Ekonomik krizden zarar görmüş ve barınma hakkı elinden alınmış vatandaşa ses olmak için düzenlenen basın toplantısı Muratpaşa Belediyesi’ne bağlı Kozaklı Komşu Evi’nde gerçekleştirildi. Basın açıklamasını Kiracılar Dayanışması Platformu sözcüsü Seda Kul ve Başkan Cengiz Kul okudu. Katılımcılara teşekkür ederek açılış konuşmasını gerçekleştiren Seda Kul, “Bugün buraya bizlere destek vermek ve sorunlarımızı, dertlerimizi paylaşmak adına gelen siz değerli üyelerimiz ve sevgili basın mensuplarımız, hepiniz hoş geldiniz.

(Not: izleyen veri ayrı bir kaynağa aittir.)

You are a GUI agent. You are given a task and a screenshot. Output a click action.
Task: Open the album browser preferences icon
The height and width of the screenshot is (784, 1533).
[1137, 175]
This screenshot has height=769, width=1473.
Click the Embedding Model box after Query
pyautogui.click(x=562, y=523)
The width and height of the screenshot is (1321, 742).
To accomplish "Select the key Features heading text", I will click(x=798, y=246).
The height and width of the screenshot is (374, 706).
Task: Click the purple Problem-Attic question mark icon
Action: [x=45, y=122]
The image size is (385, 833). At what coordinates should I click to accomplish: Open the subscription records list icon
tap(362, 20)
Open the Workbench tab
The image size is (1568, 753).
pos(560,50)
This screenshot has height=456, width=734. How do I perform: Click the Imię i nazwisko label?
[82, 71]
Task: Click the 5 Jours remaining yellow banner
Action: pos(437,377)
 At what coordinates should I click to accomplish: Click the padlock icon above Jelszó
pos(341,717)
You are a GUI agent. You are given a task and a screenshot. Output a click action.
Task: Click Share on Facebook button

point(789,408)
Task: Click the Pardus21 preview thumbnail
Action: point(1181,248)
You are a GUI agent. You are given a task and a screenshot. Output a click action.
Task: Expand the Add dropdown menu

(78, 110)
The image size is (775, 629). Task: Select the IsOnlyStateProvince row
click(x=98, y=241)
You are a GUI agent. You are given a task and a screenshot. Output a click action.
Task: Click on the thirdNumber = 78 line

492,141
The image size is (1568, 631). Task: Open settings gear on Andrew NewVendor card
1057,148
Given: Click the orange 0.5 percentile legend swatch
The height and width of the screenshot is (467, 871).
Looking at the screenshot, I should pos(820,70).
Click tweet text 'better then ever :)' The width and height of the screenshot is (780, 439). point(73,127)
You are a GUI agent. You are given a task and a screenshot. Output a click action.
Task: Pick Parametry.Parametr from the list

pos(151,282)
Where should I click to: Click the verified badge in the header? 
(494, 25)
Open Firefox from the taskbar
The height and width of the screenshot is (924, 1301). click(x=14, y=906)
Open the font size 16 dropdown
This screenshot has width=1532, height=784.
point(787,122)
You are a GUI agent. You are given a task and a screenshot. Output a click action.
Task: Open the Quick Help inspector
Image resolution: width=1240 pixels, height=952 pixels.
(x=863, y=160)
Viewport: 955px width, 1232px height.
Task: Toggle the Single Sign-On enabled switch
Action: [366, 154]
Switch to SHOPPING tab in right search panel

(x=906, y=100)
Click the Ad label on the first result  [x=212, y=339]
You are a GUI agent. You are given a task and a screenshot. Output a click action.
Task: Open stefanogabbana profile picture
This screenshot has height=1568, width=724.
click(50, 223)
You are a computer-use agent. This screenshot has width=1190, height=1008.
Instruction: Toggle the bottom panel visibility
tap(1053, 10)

Bildiğiniz üzere 2 senedir meydanlardayız. Derdi olanın yanında olmak için canla başla mücadele veriyoruz. En başından beri barınmanın bir anayasal hak olduğunu, fakat devletimiz tarafından bunun Türk halkına sağlanmadığını vurguluyoruz” dedi.
‘AĞLAMAYANA ÇÖZÜM YOK’
Gerekli tüm makamlarla görüşüldüğünü fakat hiçbir mesafe kat edilemediğini dile getiren Seda Kul, “Biz bu zamana kadar gerek Antalya'daki belediyeler, yetkili kurumlar, STK'lar, hepsiyle görüşmeler sağladık. Her partiyle, her kuruluşla bu konuda istişarelerde bulunduk. Fakat sokağa atılan vatandaşa yardım sözünü hiçbir belediyeden ve iktidar partisinin temsilcilerinden alamadık. Aksine, bizim yaşadığımız bu konuyu dalga konusu yapan belediye başkanlarına bile denk geldik. Bize ‘ağlamayana çözüm yok’ meydanlarda sesiniz çıksın dediler. Fakat vatandaşımız meydana çıkmaya korktu, çünkü hak arayana terörist gözüyle bakan bir toplumla mücadele veriyoruz. Bu görüşmelerin ardından Ankara'ya, Türkiye Büyük Millet Meclisi'ne 16 kişilik bir ekiple gittik. Orada da maalesef bir vekil hariç Antalya milletvekillerine ulaşamadık. Diğer illerin vekillerine, partilerin genel başkanlarına 36 maddelik çözüm önerilerimizi sunduk. Bu çözüm önerilerinden birkaçı şu an yavaş yavaş uygulanmaya geçiliyor. Fakat bunlar biz kiracılar için yeterli değil” diye konuştu.
‘TBMM’YE GİDECEĞİZ’
“Bizlerin tek sığınağı olan yüzde 25 kuralını zamanında siz getirip bizleri ev sahipleriyle karşı karşıya bıraktınız, şu anda da bu kuralı kaldırarak mağduriyetleri artırdınız” diyerek konuşmasını sürdüren Kul, “Mahkemelerde ne şartta olursa olsun avukatı olmayan hiçbir kiracı dinlenmiyor. Hakim, konu ne olursa olsun direkt tahliye kararını çıkarıyor. Gariban avukatı nereden tutsun, nasıl hakkını savunsun? Bizim platformumuzda gönüllü olarak insanlara mağduriyet yaşamaması için yol göstermeye çalışan avukatlarımız var. Fakat bizim varlığımızı bilmeyen bir dünya kiracı bulunmakta. Bizler artık gece gündüz demeden ağlayarak arayan, evinden atılma korkusuyla uyuyamayan, bir lokma ekmeği yiyemeyip ev sahibine ödeme yapacağım diye saklayan yaşlılarımızın hakkını istiyoruz. Önümüzde yeniden Ankara var. Yeniden Ankara'ya, Türkiye Büyük Millet Meclisi'ne gideceğiz. Bu sefer tüm yetkililer ile görüşmeden de dönmeyeceğiz. Bu halkın sorununu çözene kadar bizler de onların yakasını bırakmayacağız. Beni dinlediğiniz için hepinize teşekkür ederim, sözü Cengiz Bey'e bırakıyorum” şeklinde konuştu.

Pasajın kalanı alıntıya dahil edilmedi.